KoranMandala.com -Persidangan kasus penipuan dan penggelapan yang melibatkan pengusaha tekstil, Miming Theniko, kembali digelar pada Kamis 20 Februari 2025. Saksi ahli pidana dari Universitas Tarumanegara, Heri Firmansyah, dihadirkan dalam persidangan tersebut.
Menurut Heri, penegakan hukum harus profesional dan akuntabel untuk menghindari dampak hukum yang merugikan seseorang. “Jika luput di penyidikan dan penuntutan, majelis hakim bisa mengambil kebijaksanaan untuk menegakkan keadilan hukum,” katanya.
Heri juga menyoroti pentingnya validasi barang bukti dalam persidangan. Barang bukti harus sesuai dengan pasal 39 KUHAP, sementara alat bukti mengacu pada pasal 184 KUHAP. “Jika tidak relevan, barang bukti seharusnya diabaikan,” ujarnya.
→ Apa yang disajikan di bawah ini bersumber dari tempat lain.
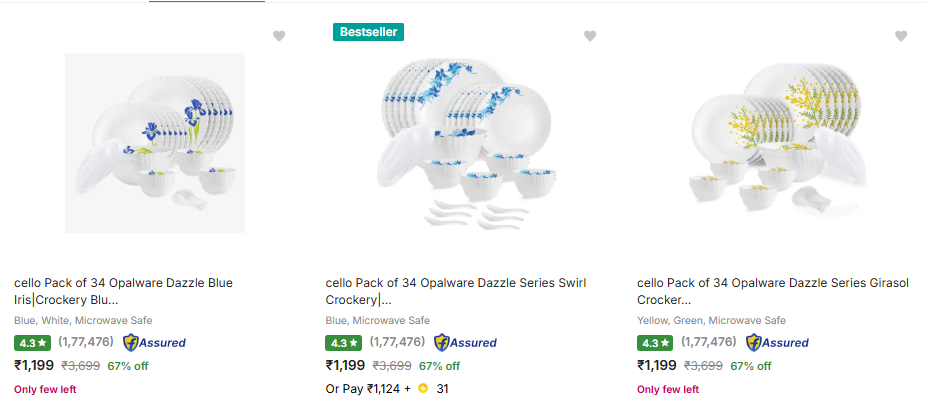Click 4.3 star rating of Swirl set

click(343, 342)
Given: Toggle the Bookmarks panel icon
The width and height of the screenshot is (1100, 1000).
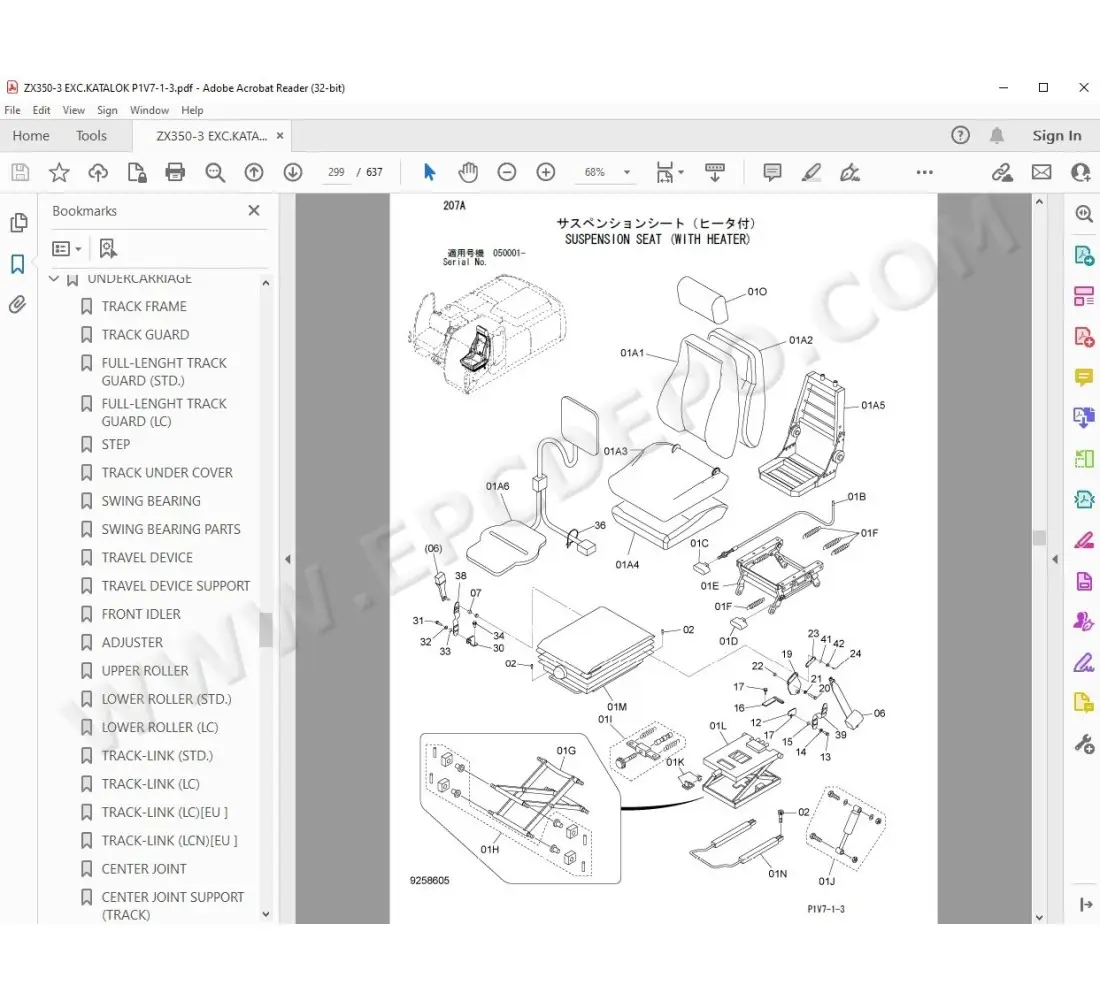Looking at the screenshot, I should [x=17, y=264].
Kuasa hukum Miming Theniko, Edward Edison Gultom, menegaskan bahwa keterangan ahli sangat penting dalam perkara ini. “Ahli menjelaskan unsur pasal 378 dan 372 KUHP, yang menuntut adanya keuntungan bagi terdakwa. Faktanya, klien kami justru mengalami kerugian,” kata Edward.
Dalam dakwaan, Miming disebut menggelapkan Rp 100 miliar. Namun, menurut Edward, terdakwa justru membayar lebih sekitar Rp 1,3 miliar. “Kami optimis JPU tidak bisa membuktikan dakwaan ini karena faktanya justru sebaliknya,” tambahnya.
Yopi Gunawan, kuasa hukum lainnya, menambahkan bahwa jika dakwaan tidak terbukti, jaksa seharusnya menuntut bebas terdakwa. Ia juga menyoroti dugaan penggunaan cek kosong dalam kasus ini.
“Ahli meminta agar cek kosong ditinjau secara menyeluruh. Jika cek belum digunakan atau sudah diganti, maka tidak serta-merta menjadi tindak pidana,” ujar Yopi.
Edward menegaskan bahwa sebagian besar barang bukti dalam kasus ini adalah cek yang belum digunakan. “Seperti pisau dalam kasus penusukan, barang bukti harus berhubungan langsung dengan tindak pidana,” pungkasnya.